Он долго не мог уснуть в ту ночь, ворочался, иногда садился на край кровати, отдергивал занавеску и глядел на покрытую льдом реку и темный берег над нею. Два города стояли некогда друг против друга — Романов и Борисоглебск, но теперь их имена заменило одно, на слух такое же древнее. «Тутаев, Тутаев, — пробормотал Андрей Васильевич, — а кто теперь вспомнит, кем он был, этот Тутаев, и за что ему такая честь? Боже мой, как же все нелепо устроено!» Он встал, тихо прошелся по спящему домику, выпил воды и, одевшись, вышел во двор.
Ночь была звездной и тихой, пролетели над садом бесшумные птицы и уселись на березе, точно пристыв к ее темным ветвям. Оттаявшие за день лужи опять замерзли, их хруст раздавался по всему саду, и в этой ночи, и в звездах, и в недвижимых деревьях чудилось легкое, еле слышное дыхание. Но тяжелое, смятенное чувство лежало у Шорина на душе. Оставшиеся до утра часы казались ему невыносимо томительными. Он думал теперь о том, что завтра должно произойти нечто очень важное, быть может самое важное событие в его жизни, и ему стало страшно, что какое-нибудь обстоятельство может этому помешать.
Наконец он вернулся в дом и уснул, но спал Андрей Васильевич беспокойно. Странные картины преследовали его всю ночь. То виделась ему жаркая пыльная степь, толпа людей, бегущих по выжженной, вытоптанной земле, и он сам среди этих людей. То вдруг отчетливо и крупно проступало грязное с каплями пота лицо мужчины в рваной гимнастерке с красными ромбами в петлицах, и он узнавал отца, погибшего в сорок втором году за Доном. То казалось ему, что он находится в незнакомом городе и его ищут и хотят убить, он не может найти убежища и снова бежит в толпе по знойной степи, а им навстречу поднимается политрук и пытается их остановить. Но озверевшая толпа сминает его, передние падают, сзади наваливаются остальные, и Шорин оказывается в груде тел. От пытается выкарабкаться, ему душно, он рвется изо всех сил и хочет крикнуть, что ему нельзя, ему еще рано умирать, и с ужасом чувствует, что у него больше нет голоса — только течет изо рта кровь и наливается тяжестью тело.
От этой тяжести он проснулся и не сразу понял, где находится и почему на него одновременно смотрит столько детских лиц.

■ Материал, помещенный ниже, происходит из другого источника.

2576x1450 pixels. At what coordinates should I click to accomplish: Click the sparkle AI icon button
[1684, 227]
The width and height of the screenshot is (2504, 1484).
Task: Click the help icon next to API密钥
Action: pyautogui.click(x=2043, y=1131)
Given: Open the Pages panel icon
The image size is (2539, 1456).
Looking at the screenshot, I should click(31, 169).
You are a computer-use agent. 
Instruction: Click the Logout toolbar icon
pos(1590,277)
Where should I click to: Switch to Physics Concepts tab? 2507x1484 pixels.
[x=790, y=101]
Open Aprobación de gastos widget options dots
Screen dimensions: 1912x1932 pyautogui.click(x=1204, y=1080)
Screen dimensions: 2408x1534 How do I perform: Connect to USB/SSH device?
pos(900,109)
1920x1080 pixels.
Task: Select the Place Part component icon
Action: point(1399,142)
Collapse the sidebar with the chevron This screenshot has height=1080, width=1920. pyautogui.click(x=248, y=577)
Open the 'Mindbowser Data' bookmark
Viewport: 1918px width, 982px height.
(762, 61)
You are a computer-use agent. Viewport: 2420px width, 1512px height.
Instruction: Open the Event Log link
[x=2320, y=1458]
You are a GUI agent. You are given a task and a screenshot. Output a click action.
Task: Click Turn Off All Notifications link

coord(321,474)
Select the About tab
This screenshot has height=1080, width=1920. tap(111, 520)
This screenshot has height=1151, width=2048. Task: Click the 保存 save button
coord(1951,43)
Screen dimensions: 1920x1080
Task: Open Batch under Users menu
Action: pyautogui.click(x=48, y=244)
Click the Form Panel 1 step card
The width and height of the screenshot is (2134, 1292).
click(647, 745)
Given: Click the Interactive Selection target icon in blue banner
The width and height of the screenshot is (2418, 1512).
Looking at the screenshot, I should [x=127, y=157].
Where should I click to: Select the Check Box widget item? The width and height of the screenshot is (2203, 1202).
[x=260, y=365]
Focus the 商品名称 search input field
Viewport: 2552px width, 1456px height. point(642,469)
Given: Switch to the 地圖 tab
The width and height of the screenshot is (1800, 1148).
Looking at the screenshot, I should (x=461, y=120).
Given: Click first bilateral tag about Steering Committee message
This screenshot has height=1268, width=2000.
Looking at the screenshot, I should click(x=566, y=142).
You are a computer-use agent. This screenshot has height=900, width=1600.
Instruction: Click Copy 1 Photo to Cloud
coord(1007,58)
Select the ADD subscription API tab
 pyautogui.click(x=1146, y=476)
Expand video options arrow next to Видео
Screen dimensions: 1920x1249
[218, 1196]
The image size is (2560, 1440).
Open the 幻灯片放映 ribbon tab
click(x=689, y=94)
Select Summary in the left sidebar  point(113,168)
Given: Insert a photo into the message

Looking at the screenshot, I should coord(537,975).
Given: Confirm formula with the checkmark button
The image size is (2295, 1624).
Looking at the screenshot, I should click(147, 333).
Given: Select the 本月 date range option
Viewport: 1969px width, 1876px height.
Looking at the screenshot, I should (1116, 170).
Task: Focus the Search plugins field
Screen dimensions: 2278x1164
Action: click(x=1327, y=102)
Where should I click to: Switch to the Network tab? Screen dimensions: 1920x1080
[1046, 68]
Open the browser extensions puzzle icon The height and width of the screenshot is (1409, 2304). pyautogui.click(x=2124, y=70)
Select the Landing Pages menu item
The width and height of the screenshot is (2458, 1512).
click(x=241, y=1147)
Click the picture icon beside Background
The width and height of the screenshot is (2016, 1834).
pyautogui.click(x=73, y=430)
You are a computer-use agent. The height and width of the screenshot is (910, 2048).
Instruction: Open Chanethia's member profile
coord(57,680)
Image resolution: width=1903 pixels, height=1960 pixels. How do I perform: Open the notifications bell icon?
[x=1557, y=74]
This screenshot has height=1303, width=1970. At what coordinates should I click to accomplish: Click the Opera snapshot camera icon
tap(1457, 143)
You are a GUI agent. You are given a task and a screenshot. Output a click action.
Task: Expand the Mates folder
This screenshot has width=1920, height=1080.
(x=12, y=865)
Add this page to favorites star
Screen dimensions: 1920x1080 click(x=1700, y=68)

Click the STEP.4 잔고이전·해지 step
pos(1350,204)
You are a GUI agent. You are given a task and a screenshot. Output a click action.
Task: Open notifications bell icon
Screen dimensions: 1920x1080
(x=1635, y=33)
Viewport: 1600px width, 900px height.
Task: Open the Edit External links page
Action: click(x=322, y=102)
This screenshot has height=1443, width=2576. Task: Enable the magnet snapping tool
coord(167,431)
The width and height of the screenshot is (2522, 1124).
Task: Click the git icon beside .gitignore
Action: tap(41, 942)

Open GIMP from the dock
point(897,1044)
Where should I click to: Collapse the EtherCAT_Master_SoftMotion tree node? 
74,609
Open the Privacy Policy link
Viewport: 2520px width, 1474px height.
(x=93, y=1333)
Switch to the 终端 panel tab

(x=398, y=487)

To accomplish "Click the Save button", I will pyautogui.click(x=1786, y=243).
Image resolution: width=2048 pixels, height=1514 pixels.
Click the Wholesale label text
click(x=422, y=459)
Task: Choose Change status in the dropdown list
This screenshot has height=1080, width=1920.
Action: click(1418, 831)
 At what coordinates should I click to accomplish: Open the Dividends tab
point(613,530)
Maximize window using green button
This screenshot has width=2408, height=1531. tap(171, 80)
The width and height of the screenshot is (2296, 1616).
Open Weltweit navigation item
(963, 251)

За окном было совсем светло, мать куда-то ушла, и он пошел в церковь. Его сильно лихорадило. Он старался идти быстрее, но стали словно чужими ноги, пересохло в горле, и Андрей Васильевич почувствовал, что в любой момент с ним может произойти обморок наподобие тех, что часто бывали в детстве от недоедания.
На полдороге за ним увязалась облезлая черная собака. Она терлась о его ноги, иногда забегала вперед, ложилась на спину и блудливо повизгивала. Шорин попытался ее отогнать, но, отбежав на несколько шагов, она возвращалась. Тогда он поднял с земли палку и замахнулся. Собака не испугалась, вильнула хвостом, и он едва удержался от того, чтобы не обрушить кол ей на спину.